Supplied material
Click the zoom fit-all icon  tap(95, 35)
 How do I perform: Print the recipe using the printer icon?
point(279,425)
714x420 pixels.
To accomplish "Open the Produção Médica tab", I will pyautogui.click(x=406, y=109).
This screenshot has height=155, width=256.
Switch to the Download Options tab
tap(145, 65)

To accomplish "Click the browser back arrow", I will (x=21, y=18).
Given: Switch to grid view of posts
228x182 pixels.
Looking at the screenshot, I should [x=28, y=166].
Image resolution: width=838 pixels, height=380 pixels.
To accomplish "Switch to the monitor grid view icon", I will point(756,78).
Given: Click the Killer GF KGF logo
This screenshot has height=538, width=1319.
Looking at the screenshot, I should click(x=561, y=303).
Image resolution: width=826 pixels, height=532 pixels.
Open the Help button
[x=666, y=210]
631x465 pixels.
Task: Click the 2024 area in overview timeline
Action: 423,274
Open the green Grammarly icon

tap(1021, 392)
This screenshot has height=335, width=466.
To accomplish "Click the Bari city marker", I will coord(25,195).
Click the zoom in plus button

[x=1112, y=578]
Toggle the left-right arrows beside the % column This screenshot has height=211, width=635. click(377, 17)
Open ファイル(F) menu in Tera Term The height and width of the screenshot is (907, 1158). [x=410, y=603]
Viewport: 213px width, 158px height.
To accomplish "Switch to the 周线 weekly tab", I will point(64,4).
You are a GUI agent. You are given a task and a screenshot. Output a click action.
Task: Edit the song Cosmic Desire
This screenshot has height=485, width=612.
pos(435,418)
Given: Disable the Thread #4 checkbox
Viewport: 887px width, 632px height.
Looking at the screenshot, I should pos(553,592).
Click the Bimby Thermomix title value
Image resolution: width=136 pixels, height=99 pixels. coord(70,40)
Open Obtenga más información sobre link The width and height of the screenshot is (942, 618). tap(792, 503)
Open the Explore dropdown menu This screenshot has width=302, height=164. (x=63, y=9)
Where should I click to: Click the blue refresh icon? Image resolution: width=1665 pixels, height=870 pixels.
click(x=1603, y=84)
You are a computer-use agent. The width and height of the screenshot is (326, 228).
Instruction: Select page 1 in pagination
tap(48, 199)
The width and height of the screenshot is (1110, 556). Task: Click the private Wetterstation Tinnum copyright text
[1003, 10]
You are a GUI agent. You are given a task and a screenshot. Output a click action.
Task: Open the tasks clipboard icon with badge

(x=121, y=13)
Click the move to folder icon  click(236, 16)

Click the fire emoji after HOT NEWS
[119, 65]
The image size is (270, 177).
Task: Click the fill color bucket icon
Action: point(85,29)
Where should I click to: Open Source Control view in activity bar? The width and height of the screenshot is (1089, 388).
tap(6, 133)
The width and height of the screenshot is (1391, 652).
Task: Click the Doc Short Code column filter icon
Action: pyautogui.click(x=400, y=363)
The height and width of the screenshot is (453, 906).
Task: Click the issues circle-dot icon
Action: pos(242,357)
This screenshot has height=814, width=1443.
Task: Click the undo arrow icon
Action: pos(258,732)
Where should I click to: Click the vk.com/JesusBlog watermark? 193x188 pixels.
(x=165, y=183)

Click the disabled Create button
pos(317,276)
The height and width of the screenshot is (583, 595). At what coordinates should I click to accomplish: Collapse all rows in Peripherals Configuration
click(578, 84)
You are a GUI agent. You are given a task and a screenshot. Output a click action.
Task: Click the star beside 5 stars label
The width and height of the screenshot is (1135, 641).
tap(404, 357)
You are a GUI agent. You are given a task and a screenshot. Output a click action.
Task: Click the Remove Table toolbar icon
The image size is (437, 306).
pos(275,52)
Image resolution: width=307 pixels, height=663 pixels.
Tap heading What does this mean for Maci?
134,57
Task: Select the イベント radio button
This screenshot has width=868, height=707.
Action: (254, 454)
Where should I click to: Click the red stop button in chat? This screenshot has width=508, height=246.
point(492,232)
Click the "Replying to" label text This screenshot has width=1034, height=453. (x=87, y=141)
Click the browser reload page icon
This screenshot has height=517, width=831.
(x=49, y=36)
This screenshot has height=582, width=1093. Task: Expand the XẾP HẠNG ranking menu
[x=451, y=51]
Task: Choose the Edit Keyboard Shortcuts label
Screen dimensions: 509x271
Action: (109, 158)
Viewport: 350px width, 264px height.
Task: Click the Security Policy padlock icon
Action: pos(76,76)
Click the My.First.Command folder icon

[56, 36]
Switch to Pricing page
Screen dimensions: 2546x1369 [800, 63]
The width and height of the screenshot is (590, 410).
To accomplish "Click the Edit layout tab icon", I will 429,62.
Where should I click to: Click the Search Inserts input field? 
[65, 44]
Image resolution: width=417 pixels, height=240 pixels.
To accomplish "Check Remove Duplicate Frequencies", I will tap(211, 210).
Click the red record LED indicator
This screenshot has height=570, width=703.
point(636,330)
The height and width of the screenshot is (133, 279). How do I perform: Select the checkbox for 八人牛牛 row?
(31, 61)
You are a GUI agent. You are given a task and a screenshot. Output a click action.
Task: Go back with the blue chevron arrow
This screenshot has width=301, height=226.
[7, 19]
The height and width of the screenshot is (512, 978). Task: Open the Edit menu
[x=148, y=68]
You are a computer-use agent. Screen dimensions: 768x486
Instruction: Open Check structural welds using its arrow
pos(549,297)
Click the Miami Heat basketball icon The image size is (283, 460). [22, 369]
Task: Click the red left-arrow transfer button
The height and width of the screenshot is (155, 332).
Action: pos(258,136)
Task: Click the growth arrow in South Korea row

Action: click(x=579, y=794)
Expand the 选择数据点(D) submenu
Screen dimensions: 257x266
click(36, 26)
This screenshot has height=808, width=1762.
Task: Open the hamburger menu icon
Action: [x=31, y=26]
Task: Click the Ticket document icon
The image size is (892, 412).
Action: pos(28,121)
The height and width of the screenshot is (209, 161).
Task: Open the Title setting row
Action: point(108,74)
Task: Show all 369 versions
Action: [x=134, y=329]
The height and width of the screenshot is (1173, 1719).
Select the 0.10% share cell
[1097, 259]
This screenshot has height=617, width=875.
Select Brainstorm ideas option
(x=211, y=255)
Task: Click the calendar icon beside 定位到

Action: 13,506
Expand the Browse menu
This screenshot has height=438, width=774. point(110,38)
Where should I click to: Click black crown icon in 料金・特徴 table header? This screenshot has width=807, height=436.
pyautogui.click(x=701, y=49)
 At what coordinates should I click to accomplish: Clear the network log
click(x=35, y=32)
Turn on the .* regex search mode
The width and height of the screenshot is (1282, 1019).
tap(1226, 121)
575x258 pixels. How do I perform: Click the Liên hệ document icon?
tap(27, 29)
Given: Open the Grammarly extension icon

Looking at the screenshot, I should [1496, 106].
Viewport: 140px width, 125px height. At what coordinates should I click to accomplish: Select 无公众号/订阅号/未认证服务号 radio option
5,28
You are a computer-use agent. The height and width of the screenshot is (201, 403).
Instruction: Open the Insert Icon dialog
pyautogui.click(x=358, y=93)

Problem description
Restate the material above word for word, leaving nothing out.

Problem solution
Click the zoom fit-all icon  tap(95, 35)
 How do I perform: Print the recipe using the printer icon?
point(279,425)
714x420 pixels.
To accomplish "Open the Produção Médica tab", I will pyautogui.click(x=406, y=109).
This screenshot has height=155, width=256.
Switch to the Download Options tab
tap(145, 65)

To accomplish "Click the browser back arrow", I will (x=21, y=18).
Given: Switch to grid view of posts
228x182 pixels.
Looking at the screenshot, I should [x=28, y=166].
Image resolution: width=838 pixels, height=380 pixels.
To accomplish "Switch to the monitor grid view icon", I will point(756,78).
Given: Click the Killer GF KGF logo
This screenshot has height=538, width=1319.
Looking at the screenshot, I should click(x=561, y=303).
Image resolution: width=826 pixels, height=532 pixels.
Open the Help button
[x=666, y=210]
631x465 pixels.
Task: Click the 2024 area in overview timeline
Action: 423,274
Open the green Grammarly icon

tap(1021, 392)
This screenshot has height=335, width=466.
To accomplish "Click the Bari city marker", I will coord(25,195).
Click the zoom in plus button

[x=1112, y=578]
Toggle the left-right arrows beside the % column This screenshot has height=211, width=635. click(377, 17)
Open ファイル(F) menu in Tera Term The height and width of the screenshot is (907, 1158). [x=410, y=603]
Viewport: 213px width, 158px height.
To accomplish "Switch to the 周线 weekly tab", I will point(64,4).
You are a GUI agent. You are given a task and a screenshot. Output a click action.
Task: Edit the song Cosmic Desire
This screenshot has height=485, width=612.
pos(435,418)
Given: Disable the Thread #4 checkbox
Viewport: 887px width, 632px height.
Looking at the screenshot, I should pos(553,592).
Click the Bimby Thermomix title value
Image resolution: width=136 pixels, height=99 pixels. coord(70,40)
Open Obtenga más información sobre link The width and height of the screenshot is (942, 618). tap(792, 503)
Open the Explore dropdown menu This screenshot has width=302, height=164. (x=63, y=9)
Where should I click to: Click the blue refresh icon? Image resolution: width=1665 pixels, height=870 pixels.
click(x=1603, y=84)
You are a computer-use agent. The width and height of the screenshot is (326, 228).
Instruction: Select page 1 in pagination
tap(48, 199)
The width and height of the screenshot is (1110, 556). Task: Click the private Wetterstation Tinnum copyright text
[1003, 10]
You are a GUI agent. You are given a task and a screenshot. Output a click action.
Task: Open the tasks clipboard icon with badge

(x=121, y=13)
Click the move to folder icon  click(236, 16)

Click the fire emoji after HOT NEWS
[119, 65]
The image size is (270, 177).
Task: Click the fill color bucket icon
Action: point(85,29)
Where should I click to: Open Source Control view in activity bar? The width and height of the screenshot is (1089, 388).
tap(6, 133)
The width and height of the screenshot is (1391, 652).
Task: Click the Doc Short Code column filter icon
Action: pyautogui.click(x=400, y=363)
The height and width of the screenshot is (453, 906).
Task: Click the issues circle-dot icon
Action: pos(242,357)
This screenshot has height=814, width=1443.
Task: Click the undo arrow icon
Action: pos(258,732)
Where should I click to: Click the vk.com/JesusBlog watermark? 193x188 pixels.
(x=165, y=183)

Click the disabled Create button
pos(317,276)
The height and width of the screenshot is (583, 595). At what coordinates should I click to accomplish: Collapse all rows in Peripherals Configuration
click(578, 84)
You are a GUI agent. You are given a task and a screenshot. Output a click action.
Task: Click the star beside 5 stars label
The width and height of the screenshot is (1135, 641).
tap(404, 357)
You are a GUI agent. You are given a task and a screenshot. Output a click action.
Task: Click the Remove Table toolbar icon
The image size is (437, 306).
pos(275,52)
Image resolution: width=307 pixels, height=663 pixels.
Tap heading What does this mean for Maci?
134,57
Task: Select the イベント radio button
This screenshot has width=868, height=707.
Action: (254, 454)
Where should I click to: Click the red stop button in chat? This screenshot has width=508, height=246.
point(492,232)
Click the "Replying to" label text This screenshot has width=1034, height=453. (x=87, y=141)
Click the browser reload page icon
This screenshot has height=517, width=831.
(x=49, y=36)
This screenshot has height=582, width=1093. Task: Expand the XẾP HẠNG ranking menu
[x=451, y=51]
Task: Choose the Edit Keyboard Shortcuts label
Screen dimensions: 509x271
Action: (109, 158)
Viewport: 350px width, 264px height.
Task: Click the Security Policy padlock icon
Action: pos(76,76)
Click the My.First.Command folder icon

[56, 36]
Switch to Pricing page
Screen dimensions: 2546x1369 [800, 63]
The width and height of the screenshot is (590, 410).
To accomplish "Click the Edit layout tab icon", I will 429,62.
Where should I click to: Click the Search Inserts input field? 
[65, 44]
Image resolution: width=417 pixels, height=240 pixels.
To accomplish "Check Remove Duplicate Frequencies", I will tap(211, 210).
Click the red record LED indicator
This screenshot has height=570, width=703.
point(636,330)
The height and width of the screenshot is (133, 279). How do I perform: Select the checkbox for 八人牛牛 row?
(31, 61)
You are a GUI agent. You are given a task and a screenshot. Output a click action.
Task: Go back with the blue chevron arrow
This screenshot has width=301, height=226.
[7, 19]
The height and width of the screenshot is (512, 978). Task: Open the Edit menu
[x=148, y=68]
You are a computer-use agent. Screen dimensions: 768x486
Instruction: Open Check structural welds using its arrow
pos(549,297)
Click the Miami Heat basketball icon The image size is (283, 460). [22, 369]
Task: Click the red left-arrow transfer button
The height and width of the screenshot is (155, 332).
Action: pos(258,136)
Task: Click the growth arrow in South Korea row

Action: click(x=579, y=794)
Expand the 选择数据点(D) submenu
Screen dimensions: 257x266
click(36, 26)
This screenshot has height=808, width=1762.
Task: Open the hamburger menu icon
Action: [x=31, y=26]
Task: Click the Ticket document icon
The image size is (892, 412).
Action: pos(28,121)
The height and width of the screenshot is (209, 161).
Task: Open the Title setting row
Action: point(108,74)
Task: Show all 369 versions
Action: [x=134, y=329]
The height and width of the screenshot is (1173, 1719).
Select the 0.10% share cell
[1097, 259]
This screenshot has height=617, width=875.
Select Brainstorm ideas option
(x=211, y=255)
Task: Click the calendar icon beside 定位到

Action: 13,506
Expand the Browse menu
This screenshot has height=438, width=774. point(110,38)
Where should I click to: Click black crown icon in 料金・特徴 table header? This screenshot has width=807, height=436.
pyautogui.click(x=701, y=49)
 At what coordinates should I click to accomplish: Clear the network log
click(x=35, y=32)
Turn on the .* regex search mode
The width and height of the screenshot is (1282, 1019).
tap(1226, 121)
575x258 pixels. How do I perform: Click the Liên hệ document icon?
tap(27, 29)
Given: Open the Grammarly extension icon

Looking at the screenshot, I should [1496, 106].
Viewport: 140px width, 125px height. At what coordinates should I click to accomplish: Select 无公众号/订阅号/未认证服务号 radio option
5,28
You are a computer-use agent. The height and width of the screenshot is (201, 403).
Instruction: Open the Insert Icon dialog
pyautogui.click(x=358, y=93)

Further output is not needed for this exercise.